Returning to the land
Farming is in Michael Schembri’s blood – after a short break from the land, he and his family are pulling together to build their investment in a New South Wales poultry farm. Here he talks about the challenges they face and their commitment to ongoing growth.
When he left school, Michael Schembri became an apprentice refrigeration mechanic and worked in the trade for two years. But he and his wife Mary had both grown up on farms and felt the land was in their blood. In 2000, they went back to their roots, buying an existing poultry farm in New South Wales and becoming contract farmers for Inghams Enterprises.
Now Michael, Mary and their four teenage children are all pulling together to build an increasingly successful business.
Returning to farming after a break can pose unique challenges. The Schembris’ first task after rekindling their love of the land was setting realistic expectations. “Farming isn’t like any other profession,” says Michael “I think you really need to love life on the land if you’re going to ride out the highs and lows.”
When the Schembris bought the land they faced the immediate problem of overhauling its infrastructure. “The farm was old and needed a lot of upgrading,” says Michael. It’s not an uncommon issue for farmers buying into land and utilities rather than inheriting them form their own family, but it’s critical to have a very clear understanding of how much upgrading is required and exactly what it’ll cost – as well as an appreciation of the process. “One of our biggest challenges has been getting development approvals for more shedding. That’s a very big, time consuming and costly exercise,” explains Michael.
So far, the Schembris’ approach has been fruitful – the farm has grown considerably. But Michael says there’s still a long way to go. “It’s going to be a gradual, ongoing process. In our industry you’re facing a very high capital outlay so it’s not something you can do overnight,” he says. “We’re committed to building our investment over time.”
The key issue for the Schembris in terms of moving ahead is continuing pressure on prices in a difficult economic environment. Less affluent consumers and pressure from supermarkets is a daunting combination that many agribusiness owners are facing. “When people cut back they generally spend less on food, and that seems to be happening at the moment,” says Michael. “Naturally, the big supermarket chains want to keep their prices as low as they can and that has a knock-on effect – it affects the bottom line on the farm.” When you can’t rely on pricing to deliver, the challenge is all about finding the best approach to cost reduction. “Our own expenses are constantly rising yet we’re trying to grow the same for less,” he adds.

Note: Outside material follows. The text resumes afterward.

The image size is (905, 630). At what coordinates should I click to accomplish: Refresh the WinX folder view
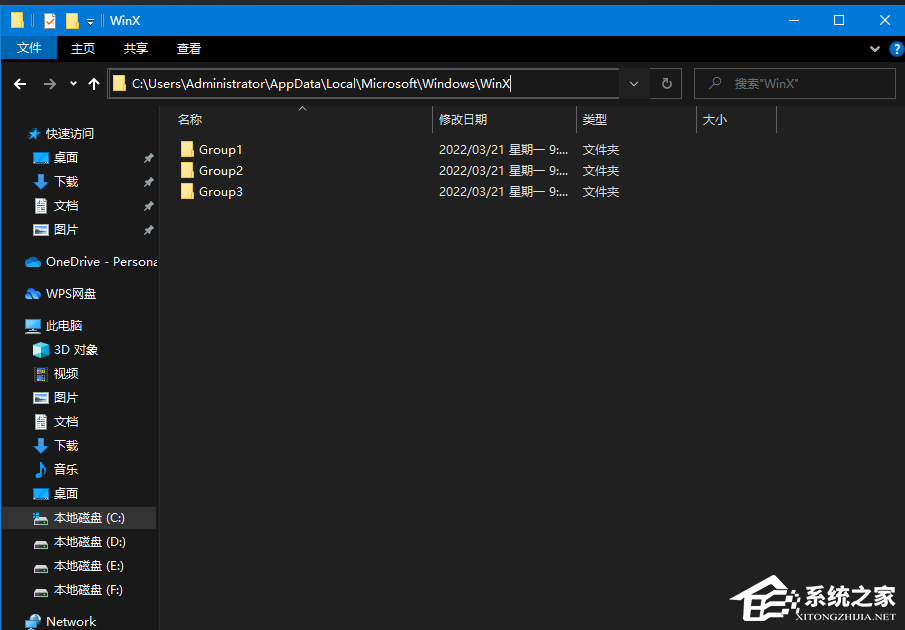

The age-old issue of succession is an interesting one to discuss with a ‘boomerang farmer’. While it’s something that keeps many older farmers up at night, Michael’s outlook is optimistic, given his own experience. His children help out during school holidays and at weekends but, so far, have expressed no particular interest in taking over the farm. “I think that’ll come as they get older,” he says. “After all, I took a break, but I still came back to the land.”